The current study found no significant relationship between tobacco smoking and blood pressure, although a higher proportion of individuals in the smoking group exhibited elevated blood pressure.This confirms the findings in England, where no significant relationship could be identified [38]. However, these findings differ from studies conducted in Sub-Saharan Africa (Uganda, Tanzania, South Africa, Nigeria), where significant relationships were observed, with smokers having higher odds of elevated blood pressure [39]. Our findings also differ from those of studies conducted in China and a meta-analysis of 23 population-based studies (CARTA consortium, including England, the Netherlands, and Scotland, among others), where current smokers exhibited lower blood pressure compared to non-smokers and former smokers [40, 41].
CONCLUSION
The current study revealed that urban respondents smoke more than their rural counterparts, and that individuals with higher incomes tend to smoke more than those with lower incomes. Additionally, economically active age groups were found to smoke more than other age groups. Those with higher levels of education smoked less than those with lower education, and individuals who were divorced, separated, or widowed smoked more than those in other marital status categories. Smokers were also found to be at a higher risk of elevated blood glucose. It is recommended that education on the health effects of smoking be incorporated into school curricula, similar to the approach taken by the government of Zimbabwe with HIV/AIDS. Further research is also recommended, focusing on both women and men, and encompassing a broader range of provinces.
AUTHORS' CONTRIBUTION
The authors confirm their contribution to the paper as follows: study conception and design, Analysis, draft manuscript: N.M.; analysis and interpretation of results: K.V.; analysis and draft manuscript: W.N.N. ; analysis and draft manuscript: N.M. All authors reviewed the results and approved the final version of the manuscript.
LIST OF ABBREVIATIONS
NCDs | = Non-communicable Diseases |
EAs | = Enumeration Areas |
ETHICS APPROVAL AND CONSENT TO PARTICIPATE
The ethical clearance certificate number FF505/16 was obtained from the biomedical research ethics committee (BREC) of the University of Kwazulu Natal (UKZN), South Africa.
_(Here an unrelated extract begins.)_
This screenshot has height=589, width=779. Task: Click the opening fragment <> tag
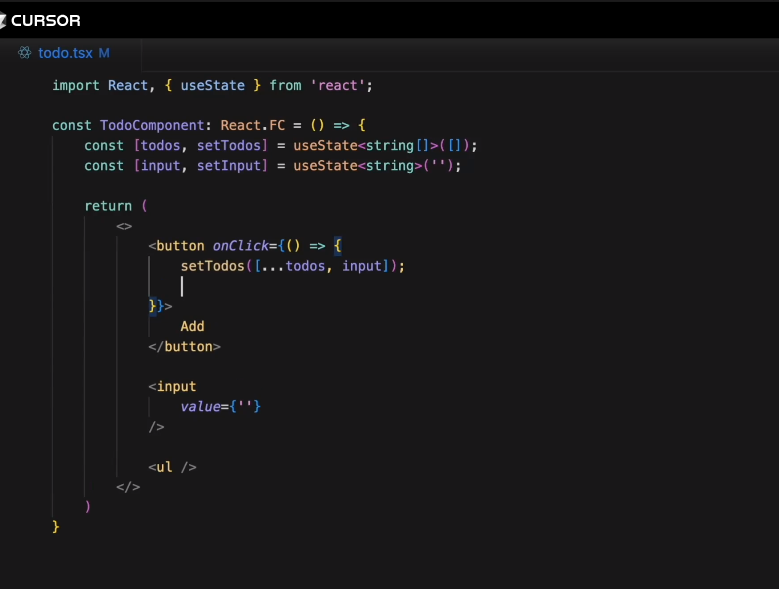tap(124, 226)
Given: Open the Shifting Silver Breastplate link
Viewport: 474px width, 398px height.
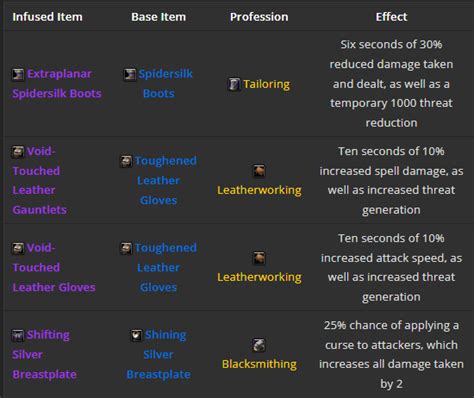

The permission was taken from the Ministry of Health and Child Care (MMHCC).
HUMAN AND ANIMAL RIGHTS
All procedures performed in studies involving human participants were in accordance with the ethical standards of institutional and/or research committee and with the 1975 Declaration of Helsinki, as revised in 2013.
AVAILABILITY OF DATA AND MATERIALS
The data that support the findings of this study are available from the corresponding author, [N.M], on special request.
ACKNOWLEDGEMENTS
We would like to express our gratitude to the Ministry of Health and Child Care (MHCC) for granting permission to conduct this study, as well as to the participants for their involvement.